------ Given text ------

Born London, February 1, 1920.
Died London, February 6, 2008, aged 88.
Part-time comic Joe Dindol, who raised hundreds of thousands of pounds for charity, entertained the troops while repairing RAF planes at the St Athan base, South Wales, during the Second World War.
But despite success in post-war auditions and offers of work from established performers and the BBC, his parents advised him against being a full-time comic on the grounds that this was no job for a nice Jewish boy.
Instead, he worked the markets in Oxford, Kettering and Banbury. He later joked he wished he had turned professional, as “the shmatte business is getting harder and harder.”
East End-born, he grew up in Bletchley, Bucks, where his father, Angel, ran a small drapery shop. He left school to be apprenticed as an electrician.
Growing up in a non-Jewish environment, at least until wartime evacuation, he and his sister and two brothers — a younger brother survives him -— were sent to cheder in Northampton, where he was barmitzvah. His parents were founder members of Northampton and Luton synagogues.
His experience in amateur dramatics in Bletchley and his success in RAF concert parties left him hooked on showbiz.
He performed at charity events, weddings, barmitzvahs and parties — his business card read: “available for weddings, barmitzvahs and divorces” -— and at every large hotel and theatre in the West End, with the Palladium as his favourite.

------ Entries shown ------

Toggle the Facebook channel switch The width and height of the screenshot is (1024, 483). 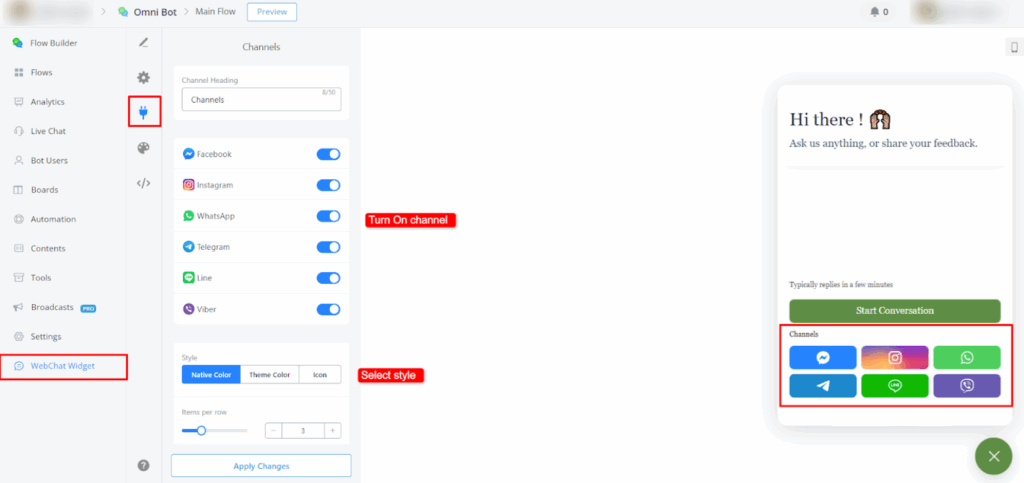coord(328,154)
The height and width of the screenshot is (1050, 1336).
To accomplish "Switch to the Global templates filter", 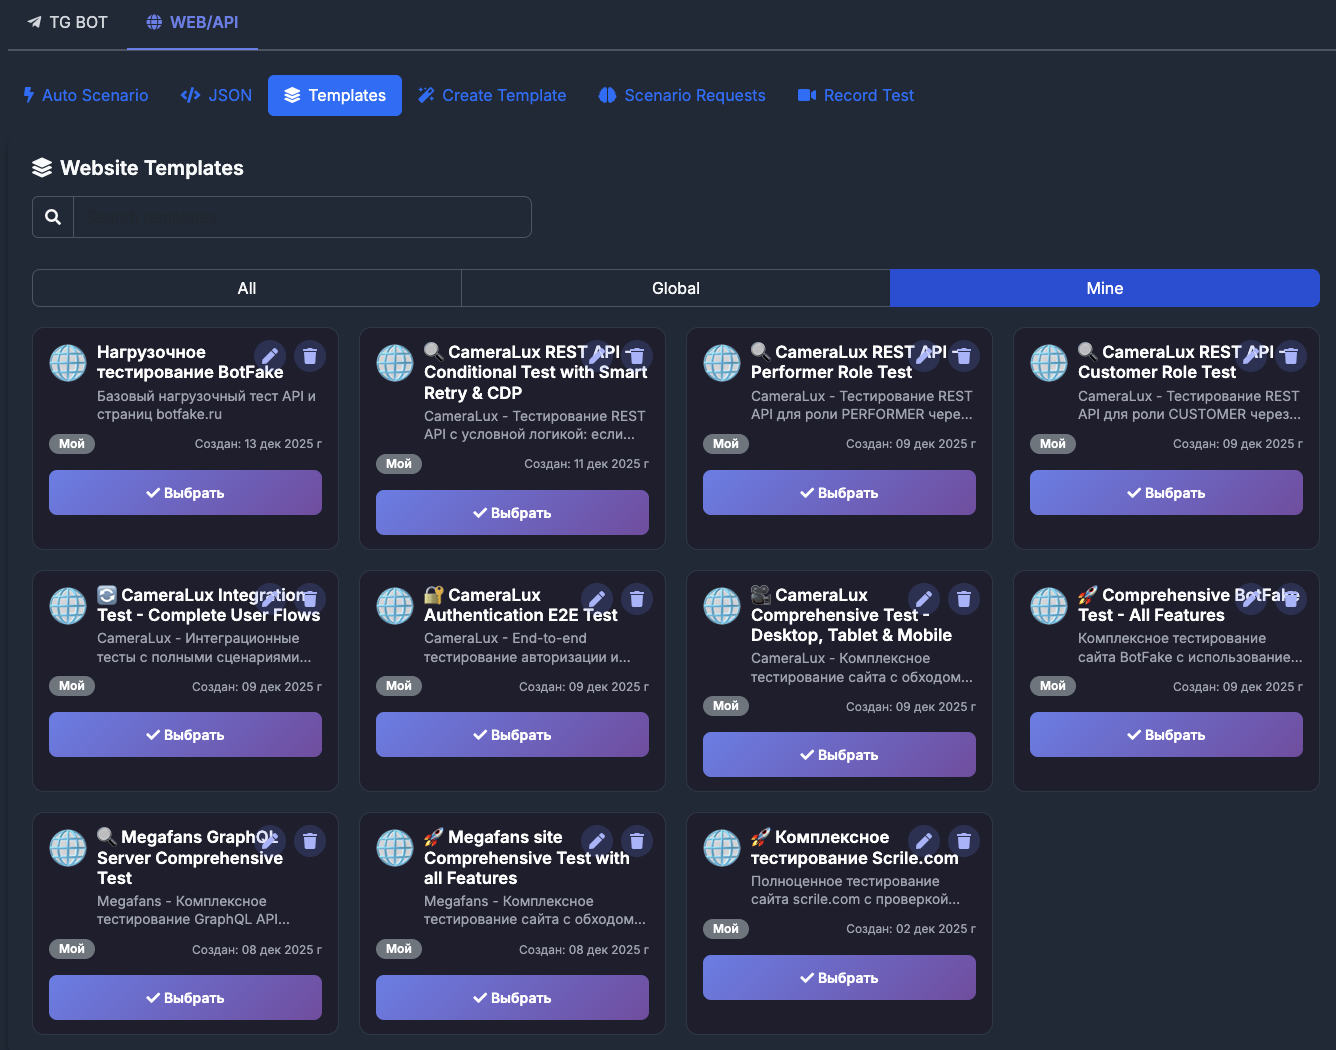I will coord(675,288).
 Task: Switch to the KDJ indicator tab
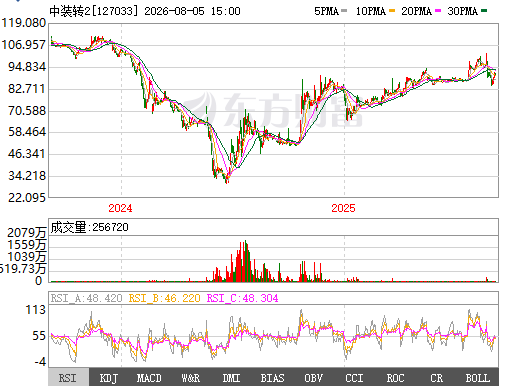click(x=108, y=378)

------

* Exercise requirements
(1) Copy the part of the Joe Dindol obituary that begins with "Instead, he worked" and ends with "as an electrician.".
(2) Carry on the Joe Dindol obituary from the point where it stops.

* Answers for the exercise
(1)
Instead, he worked the markets in Oxford, Kettering and Banbury. He later joked he wished he had turned professional, as “the shmatte business is getting harder and harder.”
East End-born, he grew up in Bletchley, Bucks, where his father, Angel, ran a small drapery shop. He left school to be apprenticed as an electrician.

(2)
With his lugubrious face and perfect sense of timing, he told his best stories: the doctor who gave him 10 months to live. “I told him I couldn’t pay his bill so he gave me another six months.”
Or the Hebrew toast l’chaim, “which means, to life! I know what that means as I’ve got a brother doing chaim at Pentonville Prison”.
He played alongside famous comedians and entertainers, including Bob Monkhouse and Larry Adler. He raised huge sums for his Lodge’s good causes, for Jewish charities such as Alyn, the Jerusalem hospital for handicapped children, and in particular, for cancer research at North Middlesex Hospital after his wife, Sylvia’s, death in 1977 after nearly 30 years of marriage.
Suffering from Parkinson’s disease, he spent his last two years in Jewish Cares’ Rosetrees home, where he could still make staff laugh.
He is survived by his daughter, Rosalind; son, David; and two granddaughters.